* To be done *
Please find every line in the items below that contains the word "target" and copy each one out.
+++
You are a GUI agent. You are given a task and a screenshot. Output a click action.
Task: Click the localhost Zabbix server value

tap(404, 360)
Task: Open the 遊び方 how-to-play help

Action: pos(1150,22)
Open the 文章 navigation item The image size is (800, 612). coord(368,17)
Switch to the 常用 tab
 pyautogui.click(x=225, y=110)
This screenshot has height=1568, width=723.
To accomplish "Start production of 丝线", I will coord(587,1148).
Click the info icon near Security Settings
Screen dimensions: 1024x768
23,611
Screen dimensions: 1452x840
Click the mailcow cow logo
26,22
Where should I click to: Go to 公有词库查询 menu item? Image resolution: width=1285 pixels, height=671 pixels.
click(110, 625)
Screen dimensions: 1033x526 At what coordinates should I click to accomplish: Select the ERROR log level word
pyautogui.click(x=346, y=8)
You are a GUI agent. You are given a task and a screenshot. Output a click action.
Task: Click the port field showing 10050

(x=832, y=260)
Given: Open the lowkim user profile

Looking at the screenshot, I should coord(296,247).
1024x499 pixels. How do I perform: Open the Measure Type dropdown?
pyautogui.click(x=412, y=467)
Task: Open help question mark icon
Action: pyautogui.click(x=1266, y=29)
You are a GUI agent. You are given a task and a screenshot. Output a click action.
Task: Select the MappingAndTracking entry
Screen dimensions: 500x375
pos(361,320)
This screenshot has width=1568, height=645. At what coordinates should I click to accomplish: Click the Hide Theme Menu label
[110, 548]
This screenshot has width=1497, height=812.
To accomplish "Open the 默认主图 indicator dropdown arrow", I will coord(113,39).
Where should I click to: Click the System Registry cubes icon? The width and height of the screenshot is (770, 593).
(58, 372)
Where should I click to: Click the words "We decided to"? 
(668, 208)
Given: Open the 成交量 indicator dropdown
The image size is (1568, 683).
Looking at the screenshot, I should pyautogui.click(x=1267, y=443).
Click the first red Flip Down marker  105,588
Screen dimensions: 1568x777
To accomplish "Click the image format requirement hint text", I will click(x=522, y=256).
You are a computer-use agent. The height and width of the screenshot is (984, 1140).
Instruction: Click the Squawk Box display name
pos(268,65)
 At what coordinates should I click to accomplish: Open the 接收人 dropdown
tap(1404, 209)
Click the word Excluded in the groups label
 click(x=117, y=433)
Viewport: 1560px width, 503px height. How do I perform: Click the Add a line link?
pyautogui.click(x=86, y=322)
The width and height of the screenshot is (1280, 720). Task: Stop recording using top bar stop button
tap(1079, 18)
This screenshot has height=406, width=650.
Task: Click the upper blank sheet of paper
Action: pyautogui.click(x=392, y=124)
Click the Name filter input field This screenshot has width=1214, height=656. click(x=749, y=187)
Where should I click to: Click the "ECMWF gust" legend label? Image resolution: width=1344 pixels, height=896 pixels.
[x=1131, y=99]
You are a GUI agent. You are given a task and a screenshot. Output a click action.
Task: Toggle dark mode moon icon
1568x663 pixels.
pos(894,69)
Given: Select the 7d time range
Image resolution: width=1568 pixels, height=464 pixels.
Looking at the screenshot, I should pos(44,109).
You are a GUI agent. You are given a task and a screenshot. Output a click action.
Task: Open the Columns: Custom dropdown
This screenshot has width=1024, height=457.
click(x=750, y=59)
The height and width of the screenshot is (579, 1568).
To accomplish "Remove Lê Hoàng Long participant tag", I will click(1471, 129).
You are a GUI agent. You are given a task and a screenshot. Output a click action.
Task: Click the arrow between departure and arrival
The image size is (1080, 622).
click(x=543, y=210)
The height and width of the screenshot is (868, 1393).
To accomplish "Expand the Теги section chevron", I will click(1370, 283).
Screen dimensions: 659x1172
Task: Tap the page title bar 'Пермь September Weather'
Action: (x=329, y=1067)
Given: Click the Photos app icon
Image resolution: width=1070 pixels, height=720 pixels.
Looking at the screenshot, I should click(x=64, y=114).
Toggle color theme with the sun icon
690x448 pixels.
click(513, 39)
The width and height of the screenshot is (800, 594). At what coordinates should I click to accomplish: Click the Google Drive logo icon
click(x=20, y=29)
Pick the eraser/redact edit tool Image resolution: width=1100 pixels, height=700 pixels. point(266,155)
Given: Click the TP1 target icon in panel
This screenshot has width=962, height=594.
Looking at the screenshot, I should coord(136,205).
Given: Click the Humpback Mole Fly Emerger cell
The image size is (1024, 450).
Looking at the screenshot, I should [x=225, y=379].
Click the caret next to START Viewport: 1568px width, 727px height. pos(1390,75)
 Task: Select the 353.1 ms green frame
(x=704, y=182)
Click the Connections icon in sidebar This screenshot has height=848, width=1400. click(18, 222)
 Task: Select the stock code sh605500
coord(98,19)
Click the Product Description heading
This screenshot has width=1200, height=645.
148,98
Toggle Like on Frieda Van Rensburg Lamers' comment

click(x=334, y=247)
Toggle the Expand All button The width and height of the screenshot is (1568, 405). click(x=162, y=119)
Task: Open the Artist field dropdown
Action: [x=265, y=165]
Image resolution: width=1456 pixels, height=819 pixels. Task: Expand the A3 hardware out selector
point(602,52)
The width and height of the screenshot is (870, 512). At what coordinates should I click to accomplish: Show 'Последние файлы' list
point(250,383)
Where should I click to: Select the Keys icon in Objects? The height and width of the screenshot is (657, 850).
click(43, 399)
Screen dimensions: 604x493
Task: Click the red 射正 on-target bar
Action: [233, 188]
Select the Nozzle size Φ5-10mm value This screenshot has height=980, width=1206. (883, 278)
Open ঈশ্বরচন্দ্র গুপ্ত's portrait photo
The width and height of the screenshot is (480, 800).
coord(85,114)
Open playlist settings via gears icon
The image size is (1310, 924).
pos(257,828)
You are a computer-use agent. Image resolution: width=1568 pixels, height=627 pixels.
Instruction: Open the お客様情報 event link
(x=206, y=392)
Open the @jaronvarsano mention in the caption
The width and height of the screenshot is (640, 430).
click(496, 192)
+++
* Answer for the task *
Given: Click the TP1 target icon in panel
Task: Click the red 射正 on-target bar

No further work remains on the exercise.